30. Unternehmerinnenforum von "Frau in der Wirtschaft": Betriebsübergabe rechtzeitig vorbereiten!

Unternehmerinnen bei der größten Veranstaltung der WKNÖ in Schloss Hof

St. Pölten (OTS) - Das NÖ Unternehmerinnenforum ist mit 800 Teilnehmerinnen die größte Veranstaltung der Wirtschaftskammer Niederösterreich und stand diesmal ganz im Zeichen der Generationen. Die Balance zwischen Jung und Alt ist in der Wirtschaft ein zentrales Thema - so auch bei den "Frauen in der Wirtschaft", die zum bereits 30. Mal zu ihrem Forum luden.
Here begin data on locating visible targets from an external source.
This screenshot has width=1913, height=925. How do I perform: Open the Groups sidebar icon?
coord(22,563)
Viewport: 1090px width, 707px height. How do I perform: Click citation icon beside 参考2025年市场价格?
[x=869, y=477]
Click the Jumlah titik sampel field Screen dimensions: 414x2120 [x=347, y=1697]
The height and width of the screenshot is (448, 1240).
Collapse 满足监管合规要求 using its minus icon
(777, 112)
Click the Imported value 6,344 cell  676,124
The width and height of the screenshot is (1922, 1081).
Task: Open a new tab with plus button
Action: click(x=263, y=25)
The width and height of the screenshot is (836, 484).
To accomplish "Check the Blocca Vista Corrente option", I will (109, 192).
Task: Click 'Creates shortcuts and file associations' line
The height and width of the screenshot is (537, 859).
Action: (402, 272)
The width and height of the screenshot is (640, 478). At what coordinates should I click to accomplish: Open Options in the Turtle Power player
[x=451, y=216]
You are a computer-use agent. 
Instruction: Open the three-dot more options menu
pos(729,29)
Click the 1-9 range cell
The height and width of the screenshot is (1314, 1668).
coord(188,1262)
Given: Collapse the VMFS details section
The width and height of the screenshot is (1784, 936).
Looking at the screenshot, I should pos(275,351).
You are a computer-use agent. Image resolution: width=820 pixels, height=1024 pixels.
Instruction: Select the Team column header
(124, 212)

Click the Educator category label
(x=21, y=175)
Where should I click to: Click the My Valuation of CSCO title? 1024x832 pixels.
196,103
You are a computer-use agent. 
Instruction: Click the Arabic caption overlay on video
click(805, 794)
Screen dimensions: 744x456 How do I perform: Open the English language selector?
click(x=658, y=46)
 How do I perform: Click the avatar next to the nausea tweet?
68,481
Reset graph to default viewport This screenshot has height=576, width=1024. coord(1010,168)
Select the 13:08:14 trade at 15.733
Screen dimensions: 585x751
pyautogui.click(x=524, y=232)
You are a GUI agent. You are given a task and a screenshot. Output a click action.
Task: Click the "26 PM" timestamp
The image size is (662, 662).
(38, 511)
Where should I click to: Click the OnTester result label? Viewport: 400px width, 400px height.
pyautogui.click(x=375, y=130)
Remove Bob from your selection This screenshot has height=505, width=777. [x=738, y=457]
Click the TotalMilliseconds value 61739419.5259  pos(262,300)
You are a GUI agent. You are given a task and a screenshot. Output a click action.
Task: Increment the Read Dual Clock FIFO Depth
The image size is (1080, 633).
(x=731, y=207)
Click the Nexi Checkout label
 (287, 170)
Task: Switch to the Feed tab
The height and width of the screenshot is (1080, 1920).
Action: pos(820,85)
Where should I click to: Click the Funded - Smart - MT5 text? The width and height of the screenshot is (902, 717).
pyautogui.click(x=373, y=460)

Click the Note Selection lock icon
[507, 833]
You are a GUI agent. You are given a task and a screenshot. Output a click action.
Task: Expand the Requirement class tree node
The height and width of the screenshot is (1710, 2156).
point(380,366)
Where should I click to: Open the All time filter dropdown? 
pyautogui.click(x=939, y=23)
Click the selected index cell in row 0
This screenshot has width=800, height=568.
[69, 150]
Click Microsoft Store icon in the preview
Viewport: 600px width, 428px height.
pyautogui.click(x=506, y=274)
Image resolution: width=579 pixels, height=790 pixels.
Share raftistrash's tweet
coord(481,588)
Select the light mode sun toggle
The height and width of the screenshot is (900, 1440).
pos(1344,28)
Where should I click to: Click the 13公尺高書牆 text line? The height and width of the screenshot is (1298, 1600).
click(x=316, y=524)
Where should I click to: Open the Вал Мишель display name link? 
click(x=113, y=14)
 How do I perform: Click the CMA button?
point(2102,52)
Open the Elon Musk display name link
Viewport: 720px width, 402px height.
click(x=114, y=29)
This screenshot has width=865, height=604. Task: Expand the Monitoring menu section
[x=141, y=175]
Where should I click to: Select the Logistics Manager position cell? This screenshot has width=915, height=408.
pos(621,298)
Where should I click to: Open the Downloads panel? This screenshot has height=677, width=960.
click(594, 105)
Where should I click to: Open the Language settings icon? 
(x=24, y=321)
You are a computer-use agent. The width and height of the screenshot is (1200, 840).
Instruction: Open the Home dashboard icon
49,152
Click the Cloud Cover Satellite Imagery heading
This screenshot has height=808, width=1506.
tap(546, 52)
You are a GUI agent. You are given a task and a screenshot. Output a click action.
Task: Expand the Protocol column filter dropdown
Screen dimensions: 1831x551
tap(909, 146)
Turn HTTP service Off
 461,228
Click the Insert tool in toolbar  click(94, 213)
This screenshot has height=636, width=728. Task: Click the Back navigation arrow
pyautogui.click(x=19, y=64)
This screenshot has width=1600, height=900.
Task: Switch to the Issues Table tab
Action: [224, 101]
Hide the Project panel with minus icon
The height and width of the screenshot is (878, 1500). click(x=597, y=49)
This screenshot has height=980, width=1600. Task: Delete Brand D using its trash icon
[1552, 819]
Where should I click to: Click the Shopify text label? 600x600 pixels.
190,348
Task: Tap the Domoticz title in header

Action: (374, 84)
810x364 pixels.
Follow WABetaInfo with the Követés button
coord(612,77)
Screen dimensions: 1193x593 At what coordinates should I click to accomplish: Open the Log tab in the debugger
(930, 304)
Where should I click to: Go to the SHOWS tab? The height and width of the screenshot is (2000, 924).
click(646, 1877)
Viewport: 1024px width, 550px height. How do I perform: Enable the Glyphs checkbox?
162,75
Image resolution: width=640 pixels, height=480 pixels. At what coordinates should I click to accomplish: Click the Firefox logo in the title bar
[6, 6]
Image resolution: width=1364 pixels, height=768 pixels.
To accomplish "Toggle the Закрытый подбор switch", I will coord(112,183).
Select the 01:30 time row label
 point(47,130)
Die "Generationenbalance" war das Thema beim größten Treffen der niederösterreichischen Unternehmerinnen in Schloss Hof. Der Schwerpunkt lag dabei auf der Betriebsübergabe/ Übernahmeproblematik. Allein in Niederösterreich stehen in den nächsten 10 Jahren rund 8.000 Unternehmen zur Übernahme an. Das sind 13 Prozent aller Unternehmen. Außerdem sind ca. 100.000 Arbeitsplätze davon betroffen. Jede/r 4. niederösterreichische ArbeitnehmerIn lernt demnach in den nächsten 10 Jahren seine neue Chefin oder seinen neuen Chef kennen.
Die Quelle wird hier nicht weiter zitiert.